DETAILED DESCRIPTION OF EMBODIMENTS

(6) The present invention will now be described with reference to the accompanying drawings, wherein the same or similar elements are identified with the same reference numeral.

(7) FIG. 1 shows a waveform 1 comprising two parts, or two pulses, as is known in the prior art. The waveform takes a time in the order of 5 to 25 us (microseconds) and a maximum voltage is of the order of 30 to 80 V (Volts). A first pulse 2, the jet pulse, is applied to a piezo actuator of a print element for ejecting an ink drop from a nozzle in the print element. A second pulse 3, the brake pulse, is applied to reduce the residual vibrations of the ink inside the print element. Both pulses are tunable in respect to the maximum voltage to adjust the velocity and volume of the ejected droplet and to adjust the effectivity of the brake pulse respectively. It is noted that the waveform 1 may deform somewhat by the capacitive load of the piezo actuator.

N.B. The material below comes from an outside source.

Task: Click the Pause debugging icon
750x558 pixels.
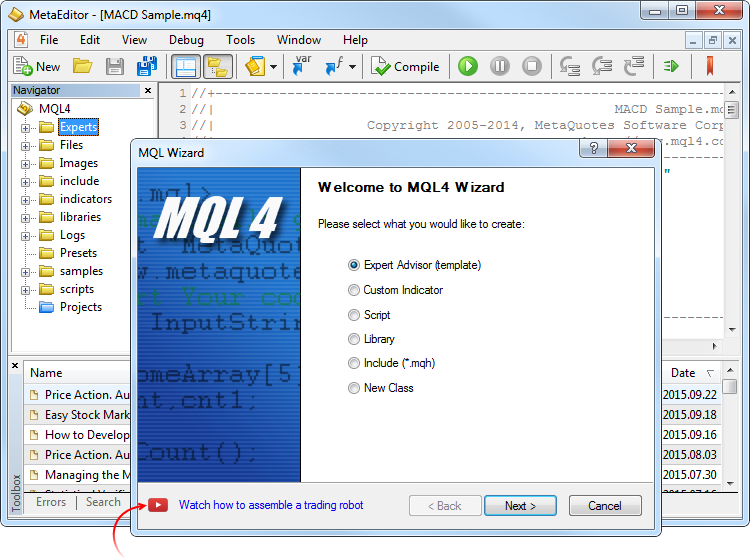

(8) FIG. 2 shows a waveform as applied by the circuit according to the present invention. In this waveform the jet pulse 2 and brake pulse 3 are composed of a basic part that is independent of the print element. In addition to this basic part an extra voltage 4 and an extra voltage 5 are supplied to the capacitive load. Both extra voltages have a variable duration 6 and 7, thereby tuning the deformation of the piezo actuator and the energy supplied to the ink in the print element.

(9) FIG. 3 shows a preferred waveform wherein the extra voltage has a lower voltage than the peak voltage from the common waveform generator, both in the jet pulse 2 and in the brake pulse 3. Since there is only one alteration of the voltage at a variable timing 6 and 7, the power dissipated in the tuning part of the circuit is reduced by a factor of two relative to the waveform shown in FIG. 2.

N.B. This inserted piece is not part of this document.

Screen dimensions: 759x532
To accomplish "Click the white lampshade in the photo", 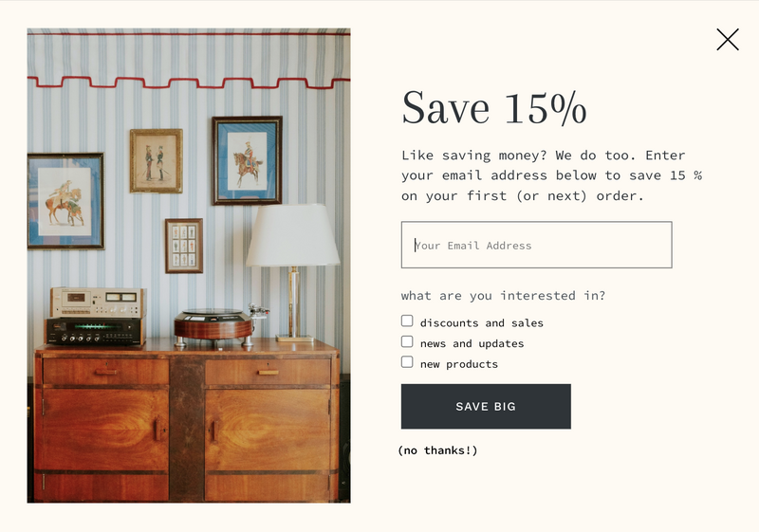I will [292, 235].
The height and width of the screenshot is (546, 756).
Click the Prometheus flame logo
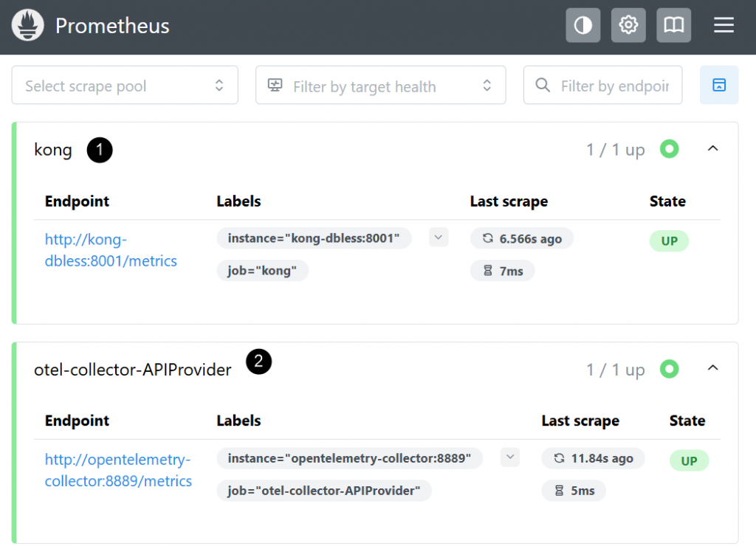(27, 26)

(10) FIG. 4 is a print head module wherein print elements are actuated according to the waveform of FIG. 2 or FIG. 3. It comprises a print head driver board 10, a driver ASIC 11 and a print head chip 12 comprising print elements 23, each print element having a piezo electric actuator for transforming an electric voltage to an acoustic wave in the ink of the element. The piezo actuator is electrically a capacitive load for the electronic circuit.

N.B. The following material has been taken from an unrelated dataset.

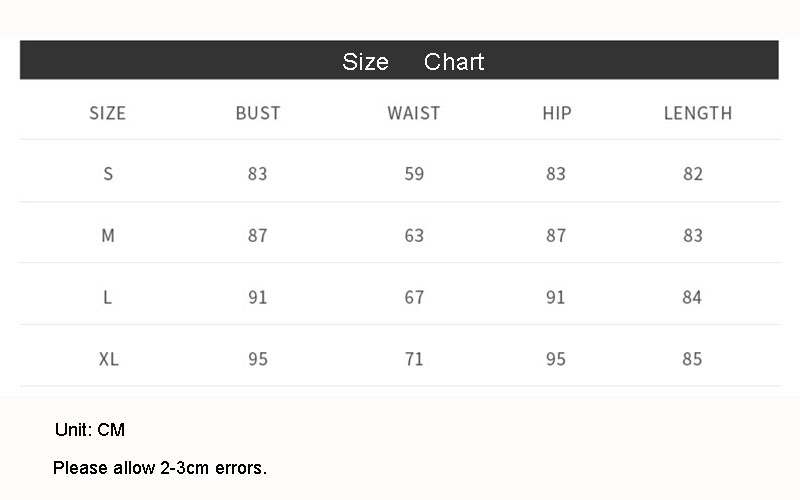Click the XL size row label
This screenshot has height=500, width=800.
point(109,359)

(11) The driver board 10 comprises a common waveform generator 13 that generates a basic waveform independent of a specific print element. Two fixed voltage sources, 14 and 15, are on the board to be used for supplying the extra voltages 4 and 5 in the waveform. A print data memory 16 is available for the wave shape selection module 17 that specifies the timing 6 and 7 for tuning the waveform to the individual print elements 23. A driver ASIC 11 is positioned as close as possible to the print head 12 in order to reduce parasitic effects. The ASIC 11 comprises a main switch control 20 and a switch module 22 for each print element. Each switch module 22 comprises a tune switch control 21 and three transistor switches 31, 32 and 33. The main switch control 20 determines from the print data 16, the timing of the first switch 31 for connecting the basic part of the waveform generated by generator 13 to a print element. The wave shape selection module 17 supplies the parameters for the tune switch control 21 to determine the timing to bring the switches 32 and 33 from their open, blocking state into a closed, saturation state. These transistors are therefore not operated in a conducting state, which limits the dissipation that they provide. The resulting voltage supplied to the print element 23 is a summation of a number of fixed sources controlled by the various switches to obtain an actuation that is individually tunable for each print element.

(12) The skilled person will recognise that other embodiments are possible within the scope of the appended claims.

(13) The invention being thus described, it will be obvious that the same may be varied in many ways. Such variations are not to be regarded as a departure from the scope of the invention, and all such modifications as would be obvious to one skilled in the art are intended to be included within the scope of the following claims.